● What to work on
1. Write out the stretch of the passage on college costs from "Ever heard of" through "new American nation.".
2. Answer these from the passage on college costs:
(a) What does it cost per American post-secondary student?
(b) Where did Tapping Reeve build America's first law school?
(c) What is the estimated cost of free post-secondary education for 20 million students?

● Selected excerpt

It’s the same with education.
At the post-secondary level, America spends 93% more money per student than the OECD average. That’s right — it costs $30,000 per American student, versus $16,100 for students across Finland, France, etc. Their students finish university, get a job, and invest and spend their income into the productive economy instead of enriching corrupt bankers who further rig the game. Which system costs society more?
If America acted a little less individualistic and corporatist, it could chop the price of post-secondary education in half — meaning we could educate twice as many students for the same cost.
Make universities teach again
Another key — and this is a really radical one — is to make universities actually focus on education. Let’s face it: Many of America’s universities are essentially theme parks for frat boys and sorority girls. Some have waterslides. Some have golf courses. They all have football stadiums. And while all of this is fun, it has nothing to do with educating students.
Ever heard of Tapping Reeve? He built America’s first law school in his backyard. It’s a 20 x 20 wooden room — I’ve visited it — with zero watersides in sight. He charged a small tuition and got local families to board his students. He used a series of lectures, case studies, and mock trials to get his points across, and his teaching methods have become standard practice in law schools to this very day. In that little room, Reeve trained more than 1,100 students including two vice presidents, several Supreme Court justices, congressmen, senators, judges, and businessmen, many of whom helped guide and shape the new American nation.
We need that kind of education again.
Let’s do the math
Even if we didn’t go Tapping-Reeve-minimalist, at $20,000 to educate a student through university it would cost around $400 billion to fund free post-secondary for 20 million students.
So 6% of the Federal budget… to support 6% of the population.
It’s roughly what the military spends every six months. (Oddly enough, the military understands the need for education — that’s why it pays for post-secondary for all its people.)

● Excerpted data
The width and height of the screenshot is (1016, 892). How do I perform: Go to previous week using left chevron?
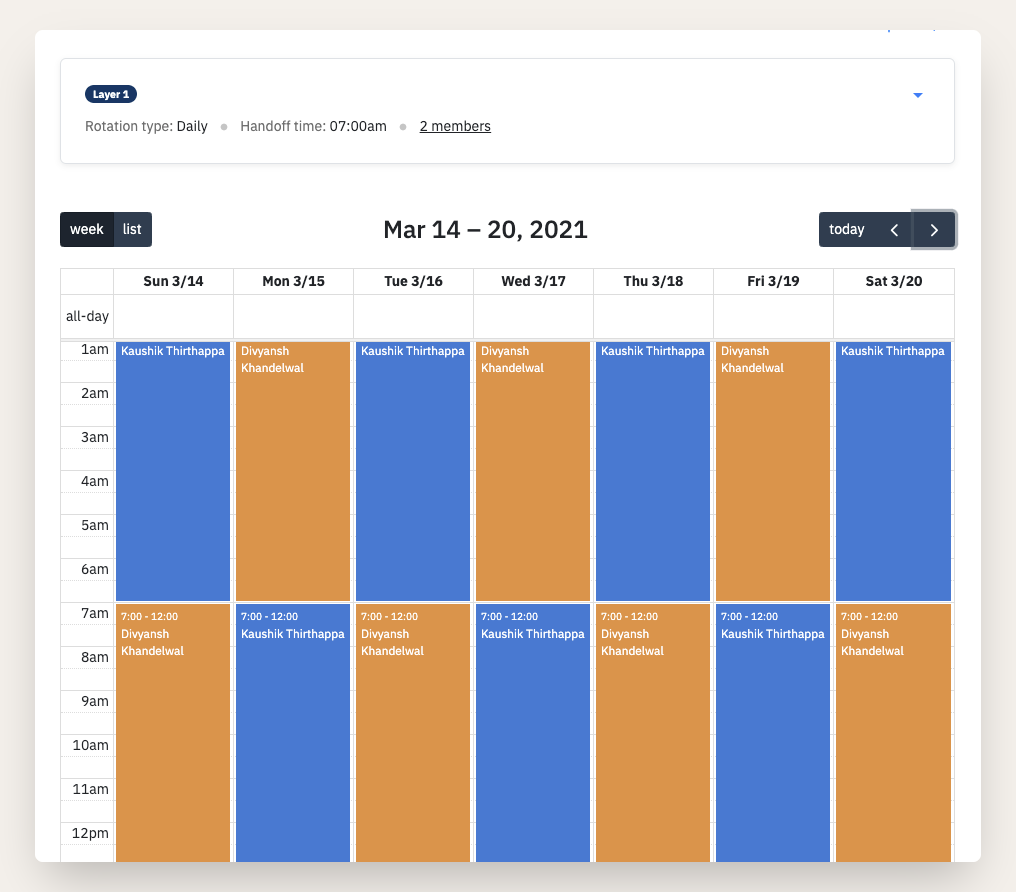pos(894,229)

...

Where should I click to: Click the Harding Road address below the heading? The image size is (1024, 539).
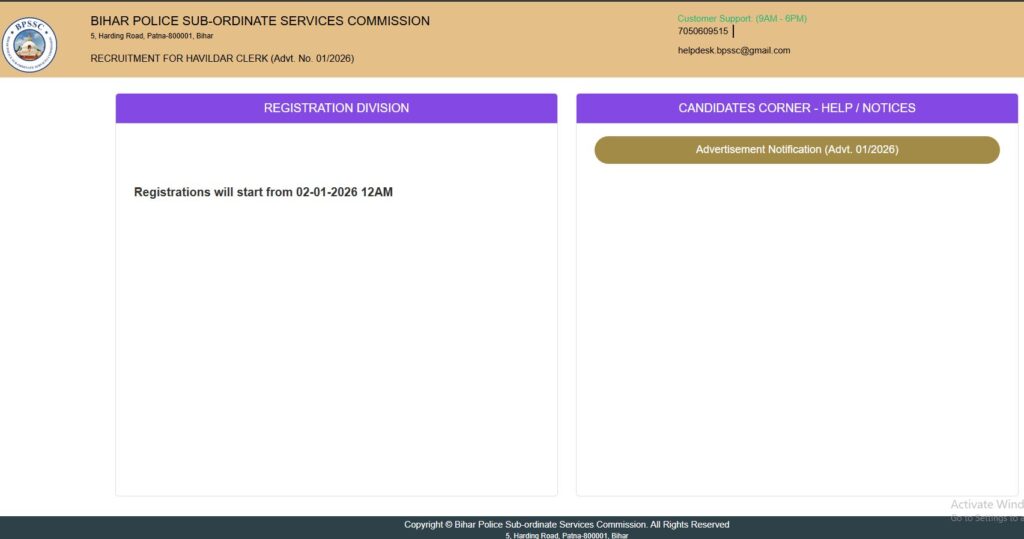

● Written answers
1.
Ever heard of Tapping Reeve? He built America’s first law school in his backyard. It’s a 20 x 20 wooden room — I’ve visited it — with zero watersides in sight. He charged a small tuition and got local families to board his students. He used a series of lectures, case studies, and mock trials to get his points across, and his teaching methods have become standard practice in law schools to this very day. In that little room, Reeve trained more than 1,100 students including two vice presidents, several Supreme Court justices, congressmen, senators, judges, and businessmen, many of whom helped guide and shape the new American nation.

2.
(a) $30,000
(b) In his backyard
(c) Around $400 billion